2021 Fiscal Year Research-status Report
神経内分泌による環境変化に応じた体温維持の制御機構
Project/Area Number |
20K07271
|
Research Institution | Tohoku University |
Principal Investigator |
大歳 維知子 (西島維知子) 東北大学, 東北メディカル・メガバンク機構, 非常勤講師 (70600394)
|
Co-Investigator(Kenkyū-buntansha) |
中村 孝博 明治大学, 農学部, 専任准教授 (00581985)
吉崎 嘉一 愛知県医療療育総合センター発達障害研究所, 障害モデル研究部, 主任研究員 (50393161)
|
Project Period (FY) |
2020-04-01 – 2023-03-31
|
Keywords | セクレチン / 概日リズム / 体温調節 / 摂食 |
Outline of Annual Research Achievements |
環境の季節変動への適応性の解明は、生命の維持機構を知る手がかりになるだけでなく、季節性の疾患憎悪の防止や季節性うつ・感情障害などの特有疾患の発症と治療へ結びつく可能性があり、生命科学の重要な課題の一つと考えられる。
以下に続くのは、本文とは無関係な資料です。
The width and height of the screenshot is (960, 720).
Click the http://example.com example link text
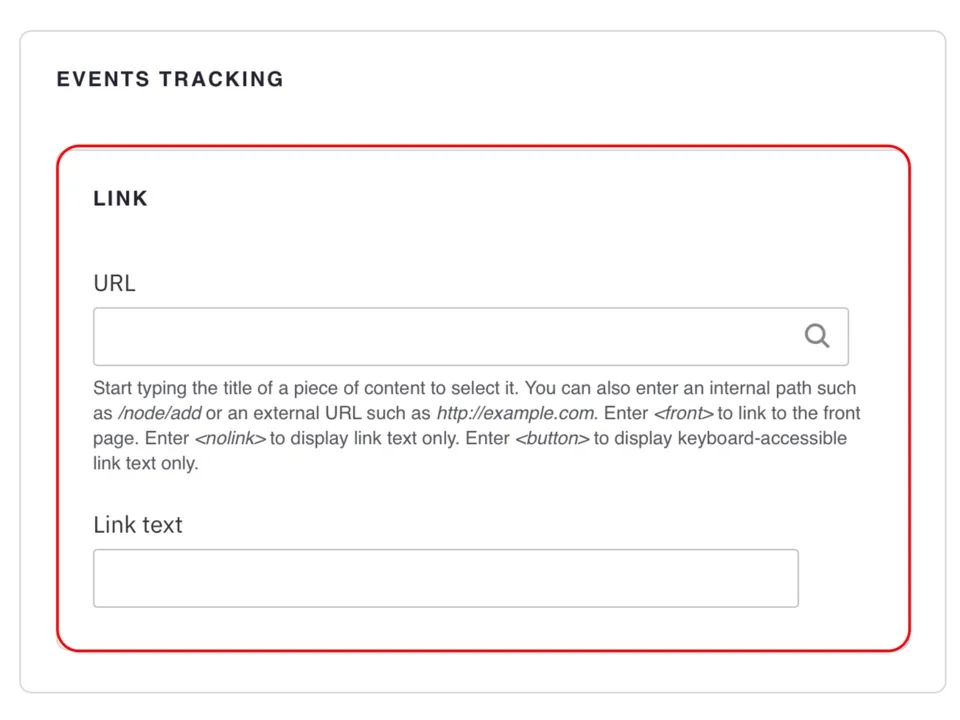pyautogui.click(x=514, y=412)
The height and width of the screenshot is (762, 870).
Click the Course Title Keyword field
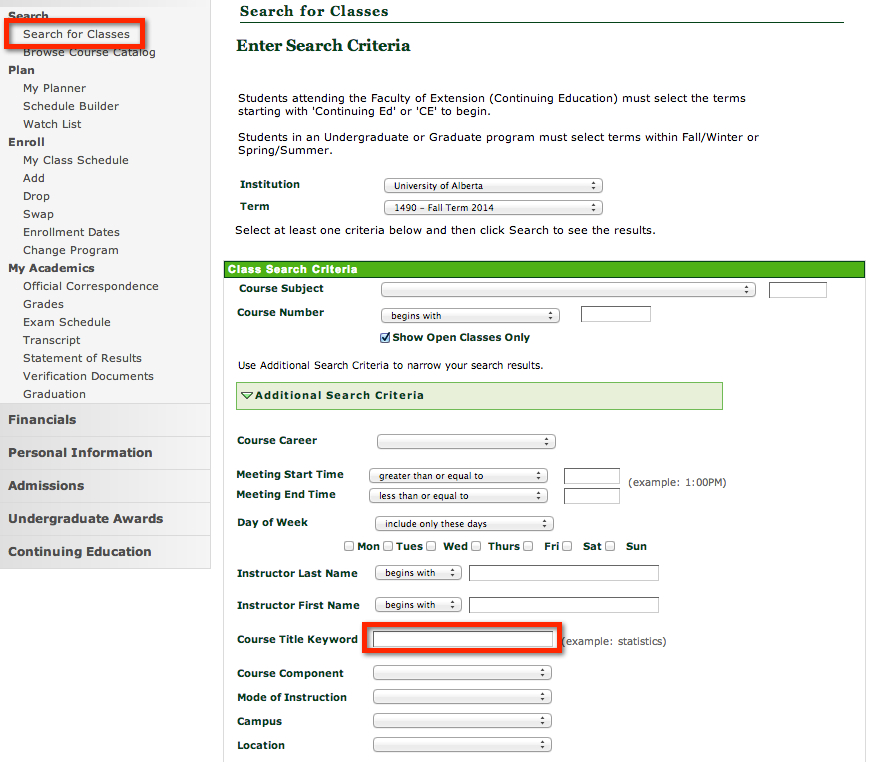tap(462, 639)
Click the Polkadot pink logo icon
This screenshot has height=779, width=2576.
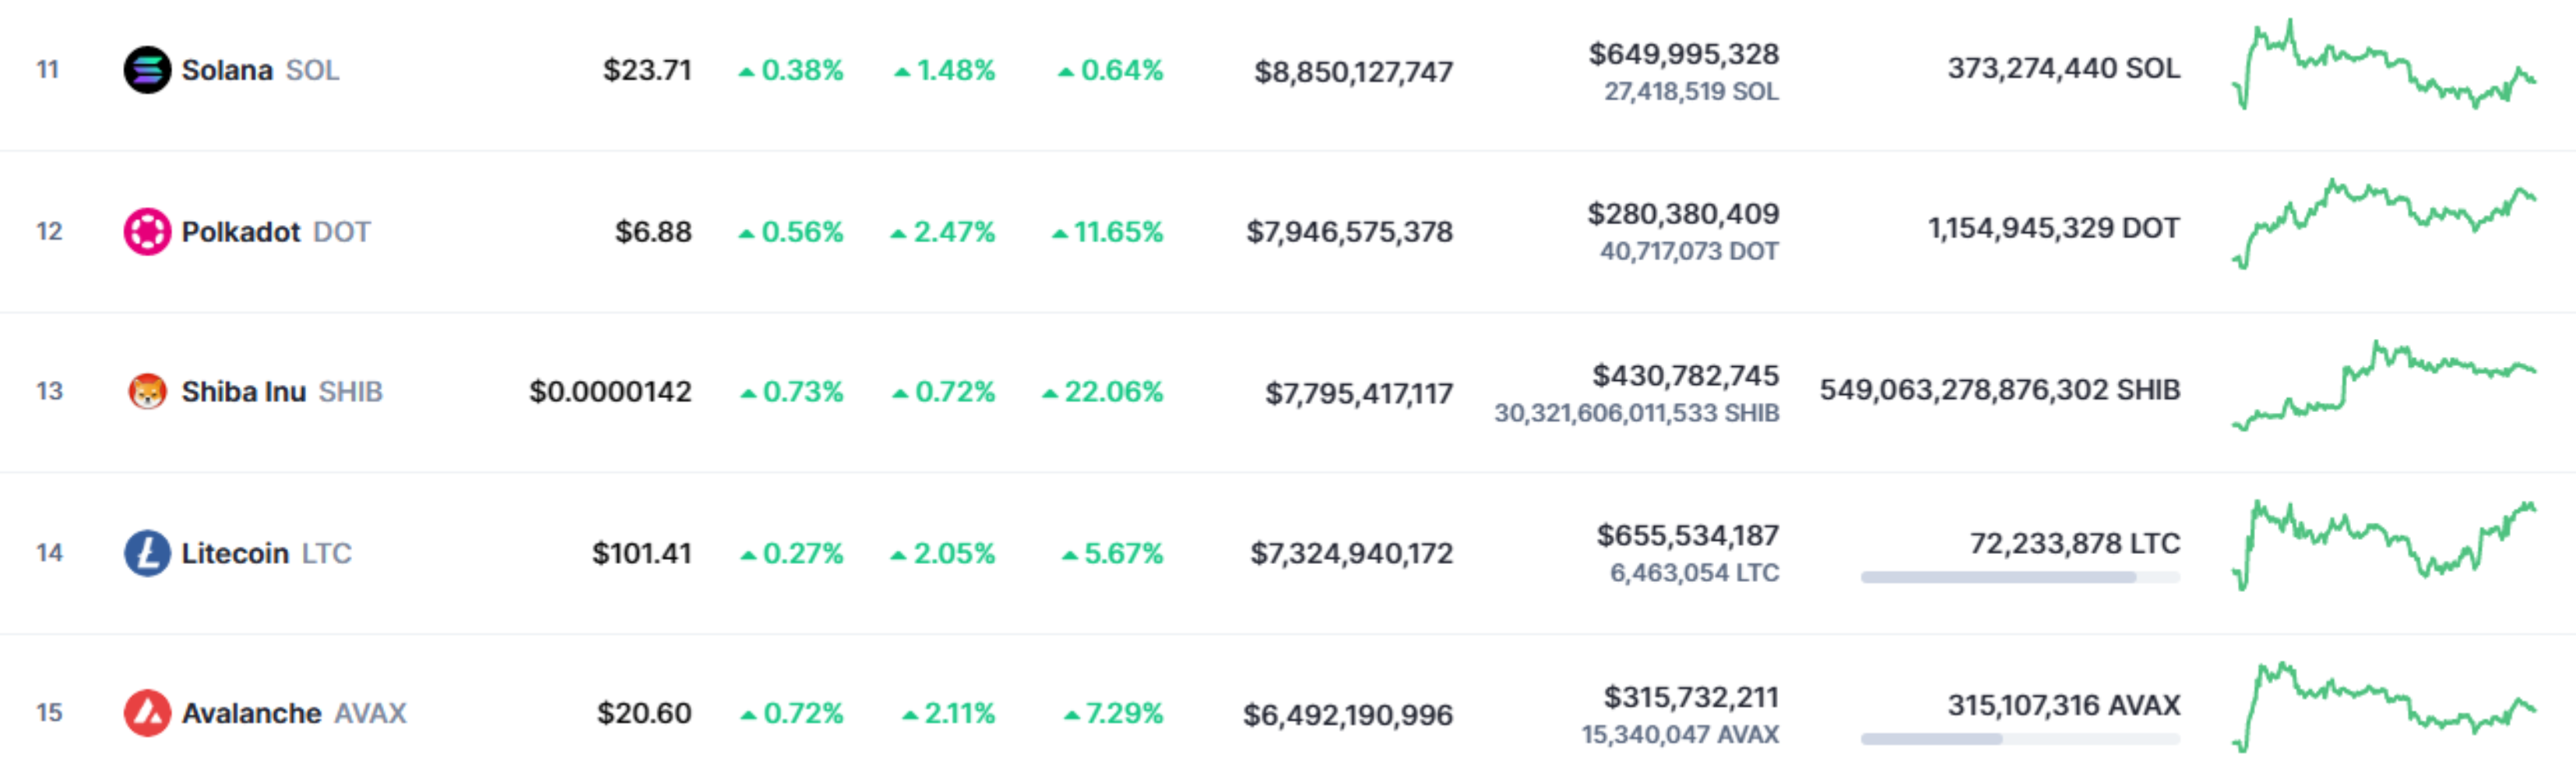[147, 232]
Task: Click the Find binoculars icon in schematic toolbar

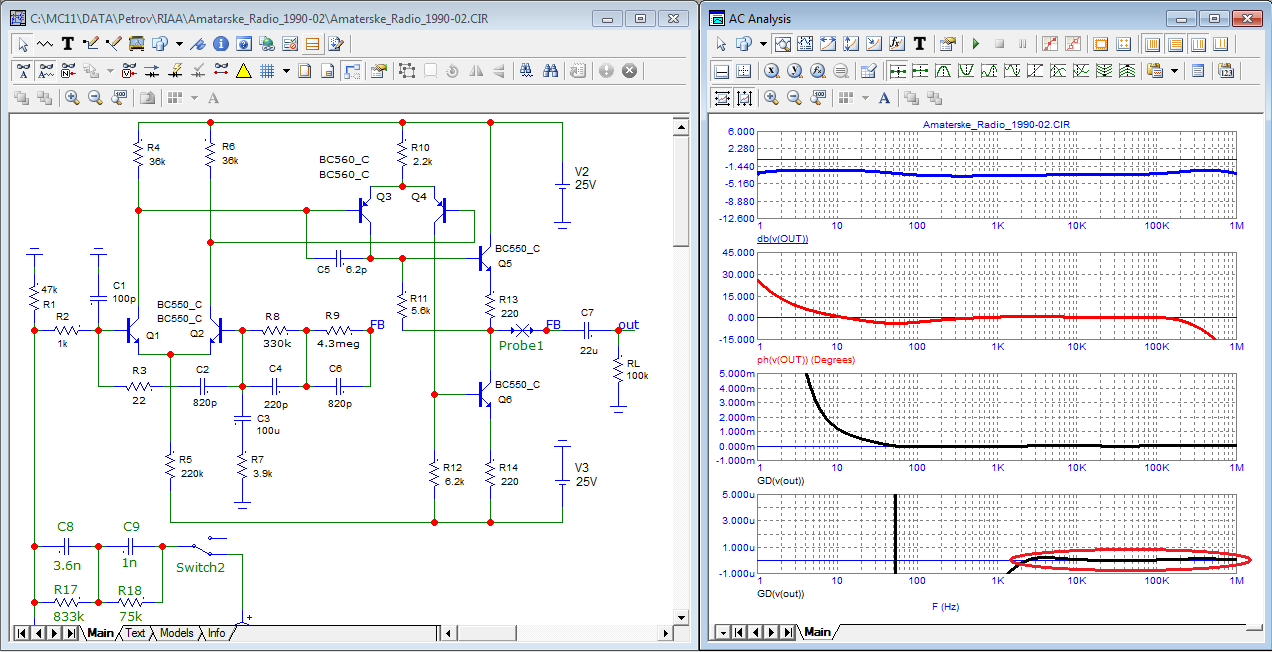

なかでも冬への進行に際した寒気環境の適応反応(適応熱産生)は褐色脂肪組織を介して行われているが、詳細なメカニズムは明らかになっていない。近年、ペプチドホルモンであるセクレチン(Sct)が食事誘導性の褐色脂肪組織の熱産生の中心的な役割を果たすことが明らかになってきた。従来褐色脂肪組織の発熱反応は自律神経経路により誘導されると考えていたが、神経内分泌系の作動機序が初めて示唆された。そこで申請者は、セクレチンが褐色脂肪組織を介して発熱反応を調節する開始の作動機序が、食事誘導性だけではなく、寒冷環境変化や体温の日 内変動に対しても同様に作動すると考え、検証するために飼育環境とデータ取得の条件設定を進め、現在、平常温度におけるSct受容体(R)変異マウスの体温の日内変動解析を実施している。さらに、日内変動における摂食行動の制御として、セクレチンによる内分泌制御関与を調べるため、SctR変異マウスに標準的なプロトコールの制限給餌実験を行なった。その結果、野生型と同様にSctR変異マウスにおいても、昼4時間の給餌に対して給餌予知輪回し活動が観察され、制限給餌後の絶食期間においても給餌予知活動が認められた。これらのことは、セクレチンシグナリングは給餌予知リズムを司る食餌性概日振動体と強く関わっていないことを示唆しており、同結果を学術雑誌に発表した。
|
Current Status of Research Progress |
Current Status of Research Progress
4: Progress in research has been delayed.
Reason
コロナウイルスの影響に加えて、職位・勤務体制の変更(非常勤講師への変換)により、遅れが生じた。また、実験動物施設の改修のために、令和3年度は暫定的な飼育施設において飼育しており、当該施設のスペースの都合により、飼育可能なマウス数に限りがあるため、遅れを生じてしまった。
|
Strategy for Future Research Activity |
2021年10月より、研究分担者として、愛知県医療療育総合センター発達障害研究所・障害モデル研究部の吉崎嘉一博士に研究に参加いただき、吉崎先生の研究機関の実験動物施設において平常環境ならびに寒冷環境下での体温調節の研究を進めていく。
|
Causes of Carryover |
新型コロナウイルスの影響と職位の変更により、実験の遅延が生じた。さらに実験動物飼育施設の改築により、暫定飼育施設での飼育可能スペースが減少したため、マウスの飼育数と実験のスケールダウンを行い、次年度使用額が生じた。2022年度にマウスの繁殖、データ取得を行う。